[Information given Boundary: Start]

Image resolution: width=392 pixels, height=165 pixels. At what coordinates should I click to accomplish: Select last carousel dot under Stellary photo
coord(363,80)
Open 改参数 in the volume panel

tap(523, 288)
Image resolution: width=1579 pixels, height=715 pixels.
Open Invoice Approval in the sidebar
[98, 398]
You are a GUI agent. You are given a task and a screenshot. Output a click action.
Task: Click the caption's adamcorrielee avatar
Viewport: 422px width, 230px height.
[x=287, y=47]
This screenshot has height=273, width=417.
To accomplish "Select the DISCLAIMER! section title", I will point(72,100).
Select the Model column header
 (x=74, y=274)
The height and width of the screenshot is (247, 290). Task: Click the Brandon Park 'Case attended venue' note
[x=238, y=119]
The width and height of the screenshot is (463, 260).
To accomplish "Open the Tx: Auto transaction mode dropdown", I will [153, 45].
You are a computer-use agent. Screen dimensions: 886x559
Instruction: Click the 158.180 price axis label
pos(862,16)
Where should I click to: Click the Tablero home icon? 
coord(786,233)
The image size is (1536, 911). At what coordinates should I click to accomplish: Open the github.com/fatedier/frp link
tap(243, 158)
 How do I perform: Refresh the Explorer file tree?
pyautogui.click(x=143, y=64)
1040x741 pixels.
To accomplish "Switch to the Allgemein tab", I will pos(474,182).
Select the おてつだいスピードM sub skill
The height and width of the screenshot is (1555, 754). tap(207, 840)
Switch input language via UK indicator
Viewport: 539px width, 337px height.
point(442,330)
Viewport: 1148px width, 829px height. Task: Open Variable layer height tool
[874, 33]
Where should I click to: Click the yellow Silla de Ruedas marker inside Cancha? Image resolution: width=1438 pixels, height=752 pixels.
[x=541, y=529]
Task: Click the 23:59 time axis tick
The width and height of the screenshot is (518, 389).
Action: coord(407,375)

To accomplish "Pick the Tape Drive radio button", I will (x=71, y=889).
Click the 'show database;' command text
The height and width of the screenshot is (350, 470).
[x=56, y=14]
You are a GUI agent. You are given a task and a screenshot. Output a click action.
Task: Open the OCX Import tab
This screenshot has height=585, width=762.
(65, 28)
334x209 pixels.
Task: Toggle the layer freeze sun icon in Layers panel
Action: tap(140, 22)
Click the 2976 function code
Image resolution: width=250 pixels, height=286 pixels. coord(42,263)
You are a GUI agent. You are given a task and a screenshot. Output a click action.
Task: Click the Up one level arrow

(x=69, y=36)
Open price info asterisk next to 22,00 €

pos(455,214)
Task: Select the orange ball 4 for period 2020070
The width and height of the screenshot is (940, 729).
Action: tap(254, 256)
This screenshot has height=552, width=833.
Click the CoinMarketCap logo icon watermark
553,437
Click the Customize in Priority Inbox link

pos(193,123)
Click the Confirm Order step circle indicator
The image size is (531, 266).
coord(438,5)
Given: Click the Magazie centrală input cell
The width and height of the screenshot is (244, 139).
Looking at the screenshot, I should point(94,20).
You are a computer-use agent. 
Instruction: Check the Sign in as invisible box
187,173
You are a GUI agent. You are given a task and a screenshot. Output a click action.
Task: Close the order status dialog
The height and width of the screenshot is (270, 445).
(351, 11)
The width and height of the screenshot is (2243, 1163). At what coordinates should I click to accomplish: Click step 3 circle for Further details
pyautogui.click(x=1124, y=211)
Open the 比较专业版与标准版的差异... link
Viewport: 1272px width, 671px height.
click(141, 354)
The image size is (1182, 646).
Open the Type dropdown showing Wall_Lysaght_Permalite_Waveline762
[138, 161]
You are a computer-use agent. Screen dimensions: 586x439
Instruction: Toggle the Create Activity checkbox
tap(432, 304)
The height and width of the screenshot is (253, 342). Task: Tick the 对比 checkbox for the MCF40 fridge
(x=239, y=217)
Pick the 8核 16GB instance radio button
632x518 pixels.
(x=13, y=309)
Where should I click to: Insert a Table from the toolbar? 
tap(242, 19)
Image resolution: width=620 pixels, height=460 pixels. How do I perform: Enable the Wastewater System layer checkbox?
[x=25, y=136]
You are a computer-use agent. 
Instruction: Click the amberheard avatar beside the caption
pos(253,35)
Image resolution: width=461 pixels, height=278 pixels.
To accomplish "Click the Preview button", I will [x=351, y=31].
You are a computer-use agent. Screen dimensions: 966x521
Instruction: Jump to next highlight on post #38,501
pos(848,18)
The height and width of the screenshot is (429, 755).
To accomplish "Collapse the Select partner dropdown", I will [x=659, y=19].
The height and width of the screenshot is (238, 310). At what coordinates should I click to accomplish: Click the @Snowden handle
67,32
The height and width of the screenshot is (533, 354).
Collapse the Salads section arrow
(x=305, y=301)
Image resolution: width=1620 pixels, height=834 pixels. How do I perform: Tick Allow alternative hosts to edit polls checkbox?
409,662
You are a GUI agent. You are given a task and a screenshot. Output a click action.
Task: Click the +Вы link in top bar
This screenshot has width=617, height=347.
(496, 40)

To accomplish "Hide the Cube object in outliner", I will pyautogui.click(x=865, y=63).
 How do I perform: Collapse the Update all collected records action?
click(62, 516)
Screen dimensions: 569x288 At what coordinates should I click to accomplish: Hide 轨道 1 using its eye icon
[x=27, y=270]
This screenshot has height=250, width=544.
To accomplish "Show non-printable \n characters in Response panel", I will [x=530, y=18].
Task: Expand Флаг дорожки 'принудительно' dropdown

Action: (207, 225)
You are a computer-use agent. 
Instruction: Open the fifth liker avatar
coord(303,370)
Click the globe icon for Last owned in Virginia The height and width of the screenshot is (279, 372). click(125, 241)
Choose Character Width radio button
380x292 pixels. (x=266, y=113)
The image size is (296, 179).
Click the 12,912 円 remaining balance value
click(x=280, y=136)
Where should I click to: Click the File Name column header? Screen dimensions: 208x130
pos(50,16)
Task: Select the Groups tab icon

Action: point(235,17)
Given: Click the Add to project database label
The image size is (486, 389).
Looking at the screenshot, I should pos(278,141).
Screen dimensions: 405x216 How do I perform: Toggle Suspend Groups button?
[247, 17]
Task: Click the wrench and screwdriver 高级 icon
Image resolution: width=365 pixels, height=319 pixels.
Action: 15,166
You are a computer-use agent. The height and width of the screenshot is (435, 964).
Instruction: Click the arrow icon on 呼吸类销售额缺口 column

[Information given Boundary: End]

- Problem requirements:
Transcribe the material exactly, stopping after the "This screenshot has height=273, width=417." line.

- Your solution:
Image resolution: width=392 pixels, height=165 pixels. At what coordinates should I click to accomplish: Select last carousel dot under Stellary photo
coord(363,80)
Open 改参数 in the volume panel

tap(523, 288)
Image resolution: width=1579 pixels, height=715 pixels.
Open Invoice Approval in the sidebar
[98, 398]
You are a GUI agent. You are given a task and a screenshot. Output a click action.
Task: Click the caption's adamcorrielee avatar
Viewport: 422px width, 230px height.
[x=287, y=47]
This screenshot has height=273, width=417.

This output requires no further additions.